Advance
- Formation: 2018; 8 years ago
- Purpose: Conservative political campaigning
- Headquarters: Brisbane, Queensland, Australia
- Members: 306,000 (2024)
- Website: advanceaustralia.org.au

= Advance (lobby group) =

Conservative political lobby group in Australia

Advance, stylised as ADVANCE and formerly known as Advance Australia, is a conservative political lobbying group launched in 2018 to counter the left-wing lobbying group GetUp. It has close links to the Liberal Party of Australia, and targeted the Australian Labor Party, Australian Greens and teal independents in the 2025 Australian election.

== History ==

Advance Australia was launched in 2018, with the express purpose of countering GetUp, a left-wing Australian lobbying group. In its first four months, Advance Australia raised A$395,000 and signed up 27,500 members.

The national director of Advance Australia was Gerard Benedet, a former Liberal Party staffer who led the organisation during the 2019 Australian federal election. Benedet stood down in September 2019, and was replaced by Liz Storer, former City of Gosnells councillor, and advisor to ex-Liberal senator Zed Seselja. Former Prime Minister Tony Abbott has provided strategic advice to the organisation. Matthew Sheahan serves as executive director and has been described as the "main man" behind Advance.

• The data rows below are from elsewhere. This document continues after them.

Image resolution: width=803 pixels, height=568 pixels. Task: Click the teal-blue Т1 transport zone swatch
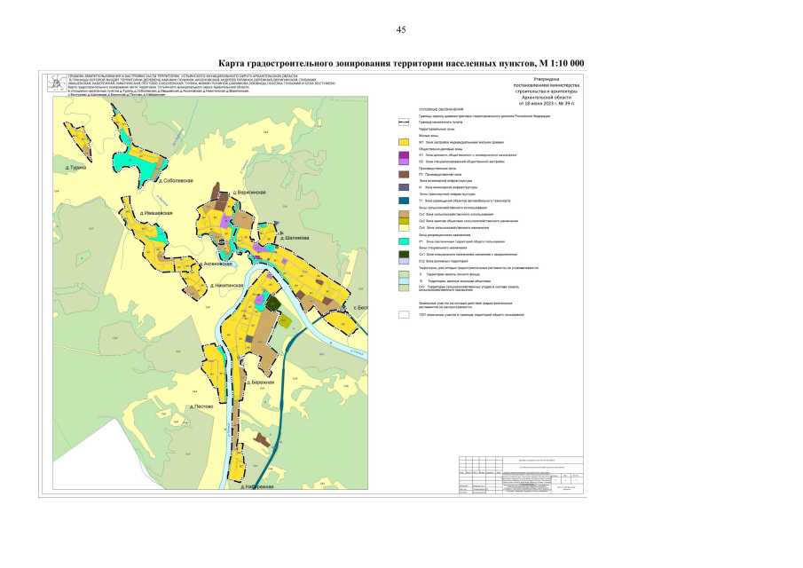(x=404, y=201)
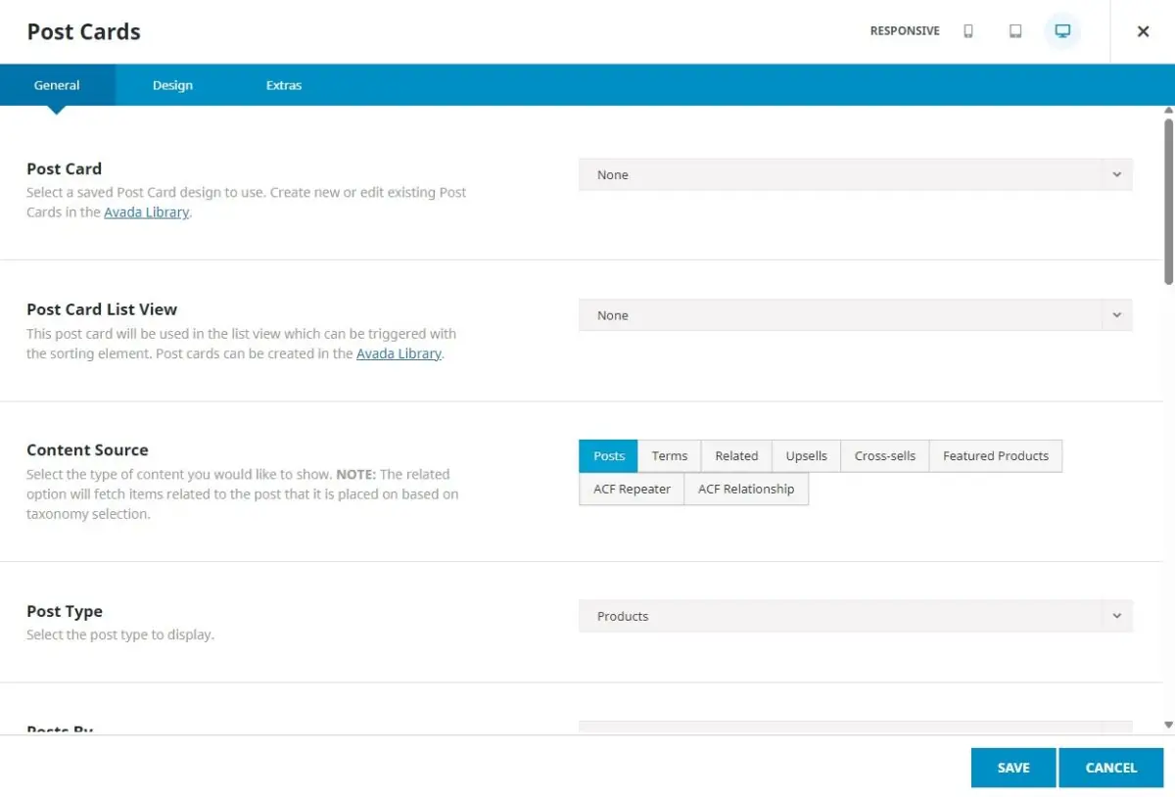Select Featured Products content source

point(995,456)
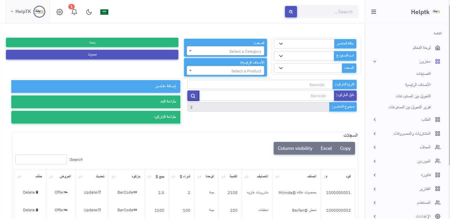This screenshot has height=219, width=450.
Task: Click the hamburger menu icon in sidebar header
Action: (374, 12)
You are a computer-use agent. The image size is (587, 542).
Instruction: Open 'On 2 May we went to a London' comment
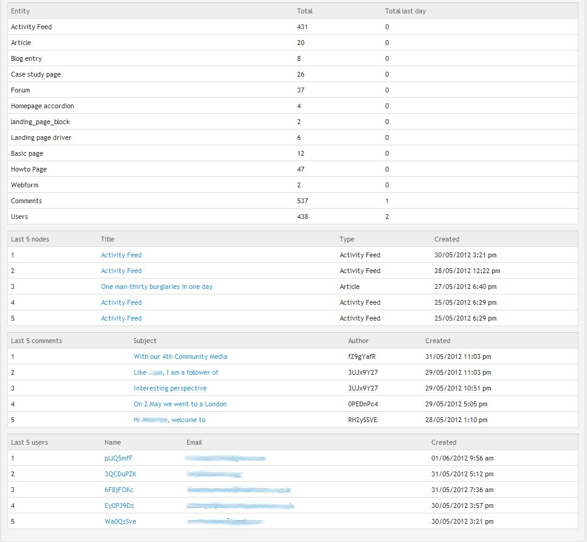click(x=180, y=404)
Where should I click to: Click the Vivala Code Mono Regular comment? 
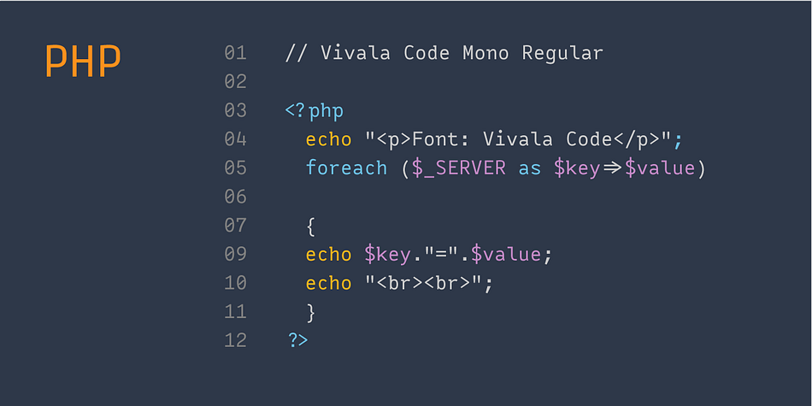pos(444,53)
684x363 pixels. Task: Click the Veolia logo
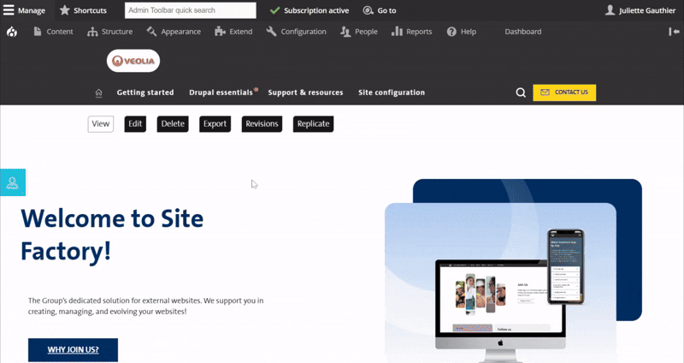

By May 2019, it had raised $1.7 million, according to Benedet. It raised money through donations on its website. Benedet said that the membership was 60 per cent male and had an average age of about 50.

High-profile backers have included businessmen such as Maurice Newman, Kennards Self Storage managing director Sam Kennard, and Australian Jewish Association president David Adler. Other members of the advisory council have included security specialist Sean Jacobs and journalist Kerry Wakefield. Queensland businessman James Power was also involved.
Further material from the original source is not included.